Naturally, Mahtook roped a line-drive double to left field, scoring Souza all the way from first base. It was that kind of day for the Red Sox, who were 0-for-2 with runners in scoring position and stranded five baserunners.
For a team that still leads the majors in runs scored, the Red Sox have shown an uncanny ability to go cold at the plate.
On Thursday afternoon, that happened again, while the most unlikely hero for Tampa Bay came through in an improbable spot.

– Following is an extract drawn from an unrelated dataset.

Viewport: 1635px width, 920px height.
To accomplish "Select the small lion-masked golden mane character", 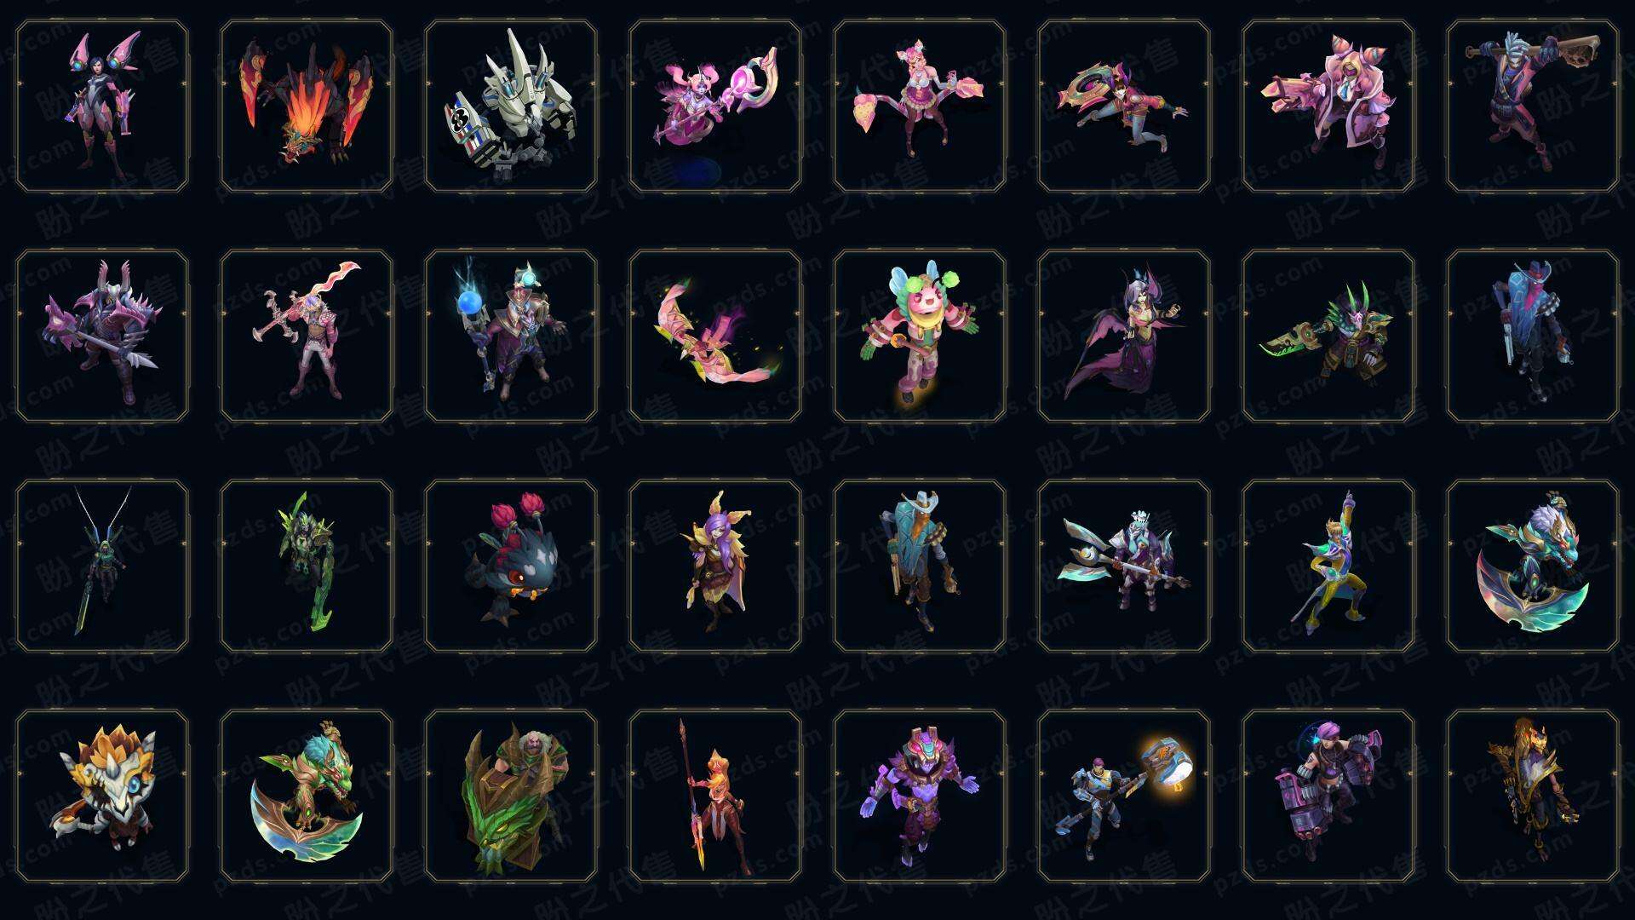I will 102,796.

* The Red Sox' struggles with the bases loaded is almost comical.
It happened again.
In the sixth inning, the Red Sox loaded the bases with no out. Mookie Betts then hit a sacrifice fly to left, scoring one run. Hanley Ramirez then walked, re-loading the bases, this time with one out.
But Jackie Bradley Jr. then swung at the first pitch and hit into an inning-ending, rally-killing 4-6-3 double play.
In two plate appearances with the bases loaded, the Sox failed to get a hit.
The Sox are hitting .216 with the bases loaded (24-for-111), ranking them 14th in the American League. Only Seattle and Detroit have had more bases-loaded opportunities, and yet the Red Sox rank in the second half in runs scored in such situations.
* Drew Pomeranz is showing no signs of innings fatigue
True, Pomeranz failed to provide a shutdown inning in the sixth after the Red Sox had gotten him a run in the top of the inning.
Still, Pomeranz pitched into the seventh and allowed just two runs while striking out a season-high 11 batters.
In his past five starts, he's compiled a 2.37 ERA, and both the power to his fastball and the sharpness to his curve offer no evidence that he's hit any sort of wall despite already establishing a career high at the major league level with five weeks remaining in the season.